• OCTOBER 1 - OCTOBER 31
  • Monterey Peninsula College Art Department , Monterey
  • Every 1 week(s) between
    October 1, 2018 and October 31, 2018
  • Categories: Visual Arts, Community

Event Details

  • Every 1 week(s) between
    October 1, 2018 and October 31, 2018
  • Mondays, 11:00 am - 4:00 pm
  • Tuesdays, 11:00 am - 4:00 pm
  • Wednesdays, 11:00 am - 4:00 pm
  • Thursdays, 11:00 am - 4:00 pm
  • Free
  • Admission is free. MPC parking fee: $3.00 (three paper dollars)

Venue

  • Monterey Peninsula College Art Department
  • 980 Fremont Street, Fishnet Road
  • Monterey, CA 93940
  • 831-646-4215
  • http://www.mpc.edu

Event Description

PLEASE JOIN US TO EXPLORE poignant images, powerful ideas, and exquisite painting and drawing in the poetic art of Tom Gehrig and t.c. moore, both of Marin County.

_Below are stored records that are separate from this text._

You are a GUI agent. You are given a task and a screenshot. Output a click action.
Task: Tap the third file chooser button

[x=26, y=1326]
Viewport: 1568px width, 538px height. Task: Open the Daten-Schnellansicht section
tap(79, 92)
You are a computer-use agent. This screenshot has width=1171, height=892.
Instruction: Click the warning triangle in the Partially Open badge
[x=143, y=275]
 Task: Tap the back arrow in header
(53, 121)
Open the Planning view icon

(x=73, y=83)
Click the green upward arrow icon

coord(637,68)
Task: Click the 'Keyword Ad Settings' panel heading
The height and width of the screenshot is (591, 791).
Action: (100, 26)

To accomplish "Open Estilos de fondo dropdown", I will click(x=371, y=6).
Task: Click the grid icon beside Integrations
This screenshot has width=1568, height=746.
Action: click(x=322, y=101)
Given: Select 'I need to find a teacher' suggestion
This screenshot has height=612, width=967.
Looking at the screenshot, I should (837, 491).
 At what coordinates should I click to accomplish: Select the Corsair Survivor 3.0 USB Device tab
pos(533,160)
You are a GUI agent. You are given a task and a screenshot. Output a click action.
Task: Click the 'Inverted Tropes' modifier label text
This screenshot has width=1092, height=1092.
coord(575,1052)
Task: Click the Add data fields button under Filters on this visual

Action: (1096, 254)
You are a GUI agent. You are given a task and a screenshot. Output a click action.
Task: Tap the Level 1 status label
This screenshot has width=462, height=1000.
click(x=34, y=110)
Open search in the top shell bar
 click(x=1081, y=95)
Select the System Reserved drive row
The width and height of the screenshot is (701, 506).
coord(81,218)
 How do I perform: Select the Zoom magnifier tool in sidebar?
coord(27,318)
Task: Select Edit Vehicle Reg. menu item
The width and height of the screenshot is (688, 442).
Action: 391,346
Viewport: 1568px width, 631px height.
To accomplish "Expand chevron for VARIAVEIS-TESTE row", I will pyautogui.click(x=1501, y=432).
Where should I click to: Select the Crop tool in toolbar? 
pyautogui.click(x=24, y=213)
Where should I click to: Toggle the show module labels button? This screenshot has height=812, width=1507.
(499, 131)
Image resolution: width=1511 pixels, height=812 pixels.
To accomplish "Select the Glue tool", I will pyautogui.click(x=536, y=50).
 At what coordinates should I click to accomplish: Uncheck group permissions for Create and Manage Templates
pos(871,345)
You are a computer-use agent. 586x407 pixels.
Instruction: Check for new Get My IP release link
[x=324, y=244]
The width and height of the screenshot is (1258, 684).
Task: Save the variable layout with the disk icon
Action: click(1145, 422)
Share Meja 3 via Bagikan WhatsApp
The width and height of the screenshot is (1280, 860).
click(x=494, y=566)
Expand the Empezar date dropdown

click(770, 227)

In the words of t.c. moore: Altered Landscapes is an exhibition made with hand-etched mirrors by Canadian environmental artist t.c. moore. These images of plants and animals that are on mirrors vary in size and species and are framed and unframed on wood, metal, plastic, or just pieces of broken shards. The mirrors and their frames are vintage or distressed to speak to the distressing condition of their environments. Images are singular and often floating, presented as parts, like an Albatross’s wing or an Okapi’s tongue. This expresses the fragmented or cut off condition that many of these plants and animals face. Pieces that incorporate horsehair, cowhide, rabbit, and Persian lamb fur bring forth the notion of how something that is abstract can simultaneously be realistic at the same time. Not unlike the sixth extinction.

Artist Tom Gehrig tells us: TOM GEHRIG (b. 1948, Oakland, California) is a Bay Area artist whose work is influenced by many genres, including the Tonalist School of California landscape painting, as well as more recent developments such as performance and conceptual art.

At the core of Mr. Gehrig’s compositions is an intention to set a surreal stage for personal, site-specific happenings. The work references the human condition—the fact that we alter the surface of the planet in both strange and beautiful ways.

Each work is begun by painting a place—real or imagined. That landscape is treated as a starting point and inspiration for a continuously evolving narrative that can include characters as if on a stage and/or props, leaving evidence of human intervention. Initially the work may feel surreal, however they are not hallucinations; rather they key on the innate oddness of reality itself. These “happenings” could actually take place.